For companies like SumAll Inc., the cloud is the obvious place to put the large, varied and rapidly updated data sets they collect. But even cloud-based big data systems can be complex to set up.
SumAll, which was founded in 2011, is a marketing analytics services provider that helps small businesses identify Web trends, track website traffic and measure the success of their social media advertising and outreach efforts. The New York company processes data on about 30 million discrete online events on a daily basis, according to CIO Korey Lee -- and the volume is growing.
Lee said that eventually, he expects to build an internal systems architecture. But for now, he added, the kind of data traffic that SumAll has to handle makes it "almost prohibitively expensive over time to grow your number of servers as necessary. You want to focus on your business, not your infrastructure."
That's a common consideration for startups and emerging businesses looking at big data in the cloud implementations. "If you're a small company, the cost of putting in your own data center is something you have to think about," said Ray Ullmer, a senior consultant at data warehousing and analytics consultancy Waterloo Data in Austin, Texas.
SumAll decided to go to the public cloud. But it hasn't been a simple, straightforward path.

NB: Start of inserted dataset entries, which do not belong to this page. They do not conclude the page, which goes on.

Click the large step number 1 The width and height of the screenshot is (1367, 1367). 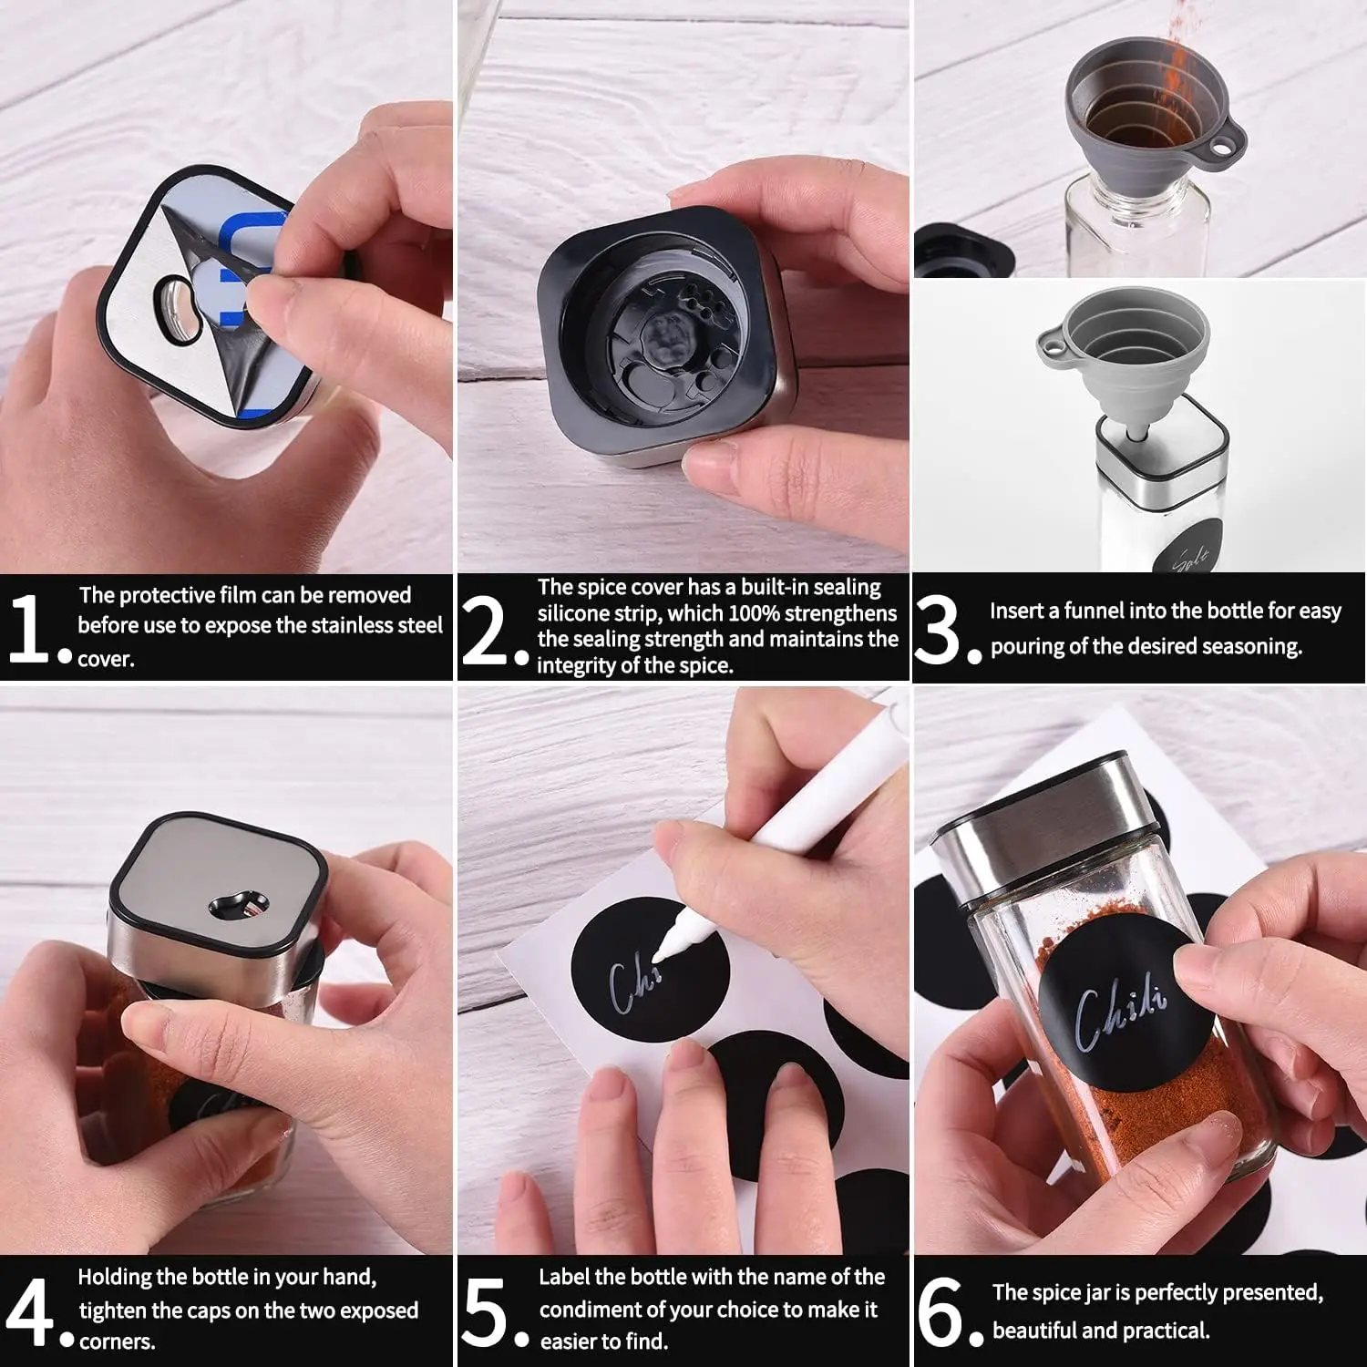(x=29, y=628)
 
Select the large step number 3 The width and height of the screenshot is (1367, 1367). (x=937, y=629)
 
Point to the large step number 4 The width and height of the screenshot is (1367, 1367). (x=30, y=1311)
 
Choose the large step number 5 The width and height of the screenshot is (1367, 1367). (x=484, y=1311)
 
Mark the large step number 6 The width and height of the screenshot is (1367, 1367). (x=940, y=1311)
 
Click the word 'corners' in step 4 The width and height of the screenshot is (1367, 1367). (x=117, y=1341)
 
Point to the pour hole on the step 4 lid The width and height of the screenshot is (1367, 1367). (x=239, y=904)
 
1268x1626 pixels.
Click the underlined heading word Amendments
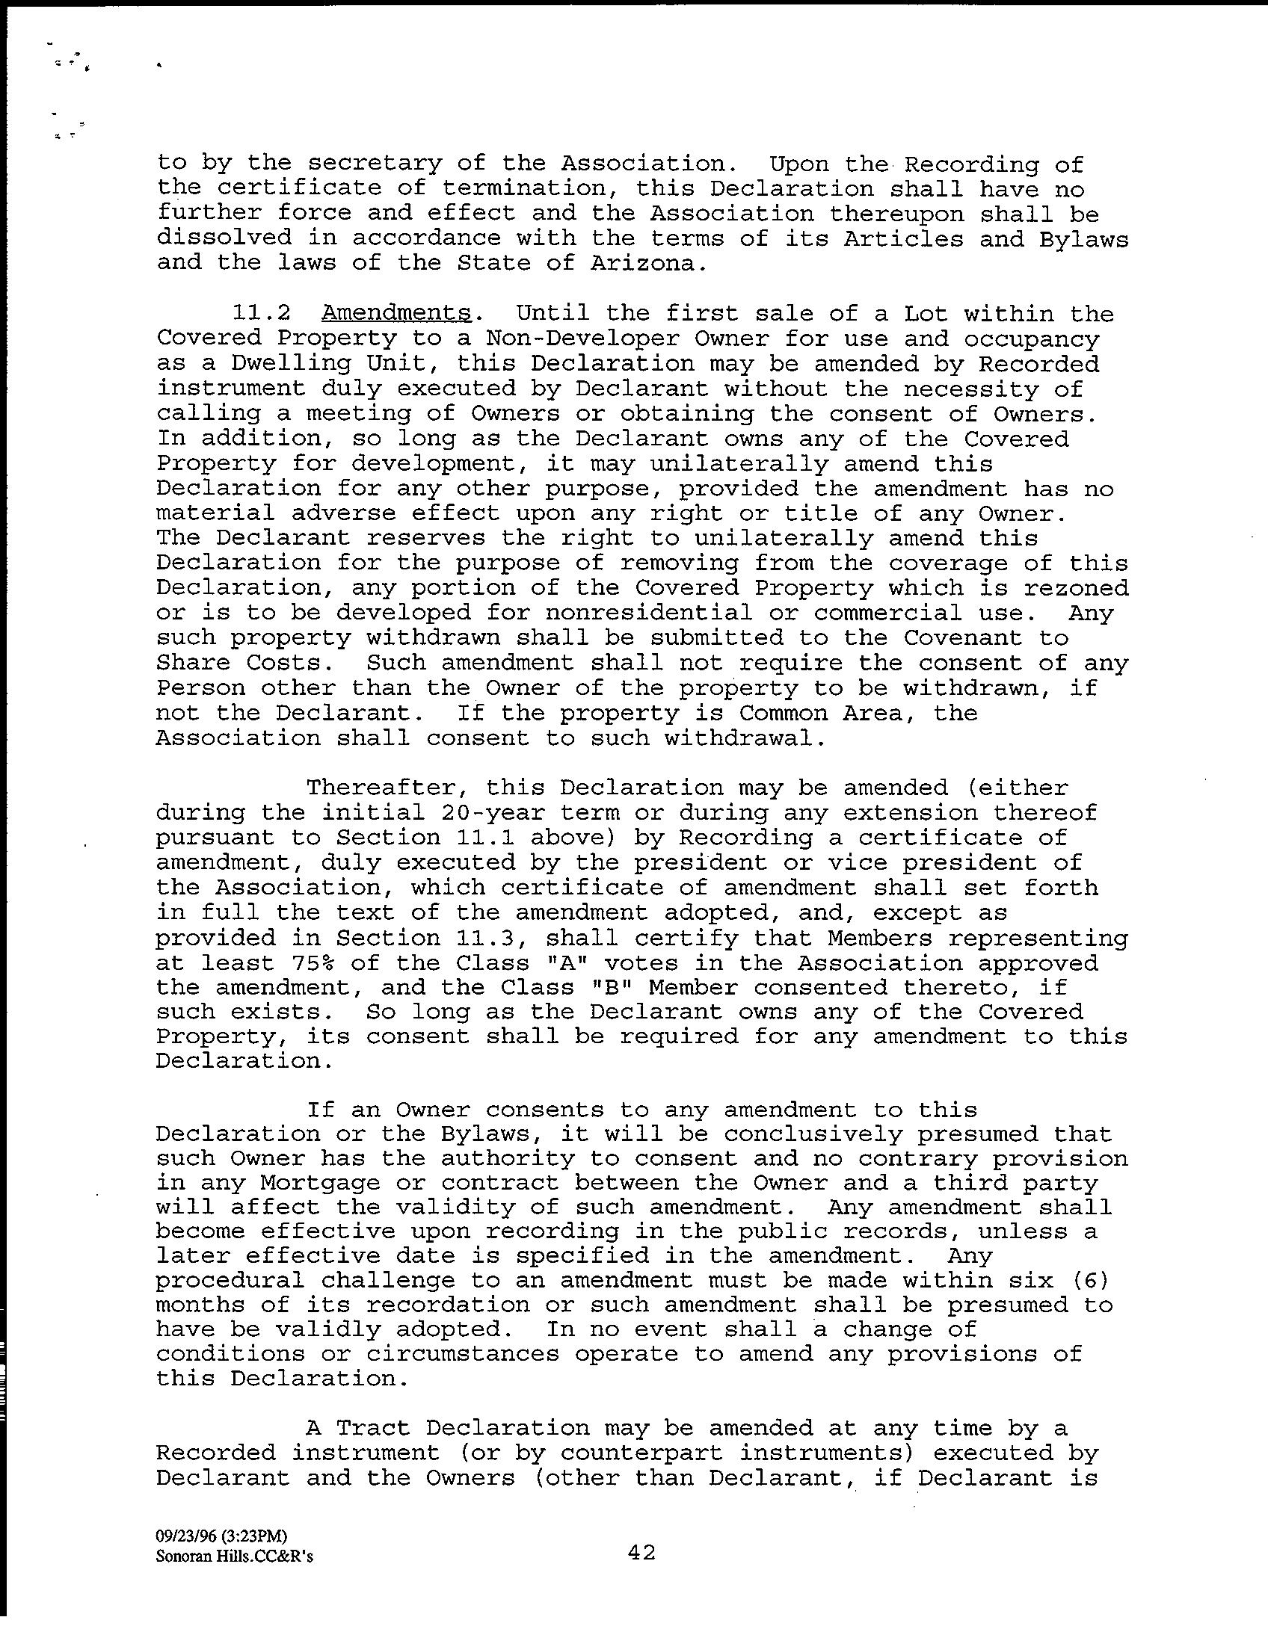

Lee said the company shifted a deployment of NoSQL database MongoDB from Amazon Web Services to Rackspace US Inc.'s ObjectRocket platform "because Amazon's cost was too high." For querying and analyzing data, it also switched from a self-managed MySQL database running on AWS to BitYota's data warehouse as a service technology. That runs on AWS as well, leaving SumAll with a multi-cloud environment, though relying on the BitYota managed service mitigates some of the complexities for Lee's team.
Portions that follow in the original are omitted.